Expanding consumption is another focus in dire need of attention. One problem China's consumption scenario now faces is that total consumption is shrinking faster than expected, with structural changes taking place in the sector. Major dragging forces include the furniture sector, with a year-on-year drop of 8.2 percent in January-October, the home decor sector, which fell 5.3 percent, and durable goods and home appliances edging down 0.8 percent.
What's more, consumption of jewelry also showed negative growth in the third and fourth quarters. This further points to worsening expectations. Therefore, for consumption, it is indeed necessary and urgent for the government to implement effective policies, and at the same time, exert efforts in some special areas to consolidate healthy consumption.
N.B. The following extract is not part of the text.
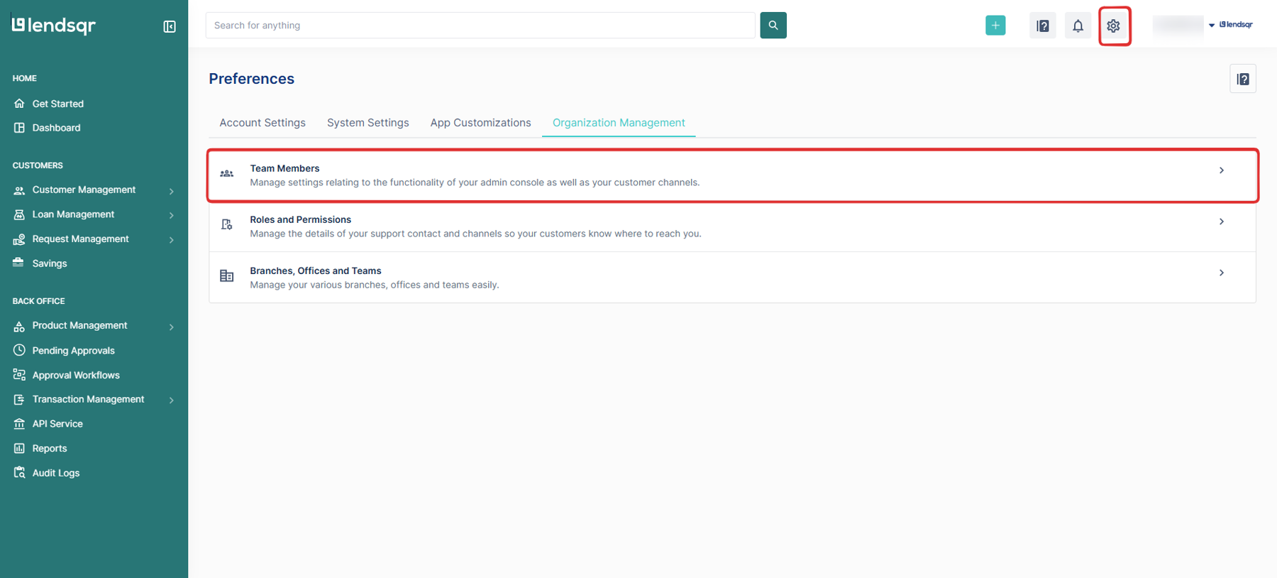Click the Search for anything field
This screenshot has height=578, width=1277.
click(x=480, y=26)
For China, to get the economy on a steady growth track next year, policy needs to reverse the consumption downtrend while ensuring stable investment momentum. But there is a problem, as limited policy expansion expected next year will make it difficult to find more financial resources and ensure a larger expansion of investment and consumption at the same time. While the government, to this end, considers the allocation of consumption and investment funds, it should also be alerted to the fact that fewer efforts in investment will inevitably lead to employment issues, which will also have a serious impact on consumption.
Therefore, we must choose projects that well integrate consumption and investment. For example, the government can expand subsidized housing projects, which will ease the decline in real estate investment and, at the same time, increase household purchases of decor, furniture and durable goods. Then there can be followup policies on the consumption side to further promote household spending.
To achieve this, investment policies need to be coordinated. The increase in the proportion of subsidized housing construction means that the amount of government investment will be greatly increased. This will undoubtedly and comprehensively improve market expectations and livelihoods. With expectations recovering, household consumption of furniture, decor and durable goods, accompanied by supportive policies, will generate better results and trigger investment expansion in return.
The writer is president of the Shanghai University of Finance and Economics. This article is part of his speech to an online forum organized by the China Macroeconomy Forum, a think tank.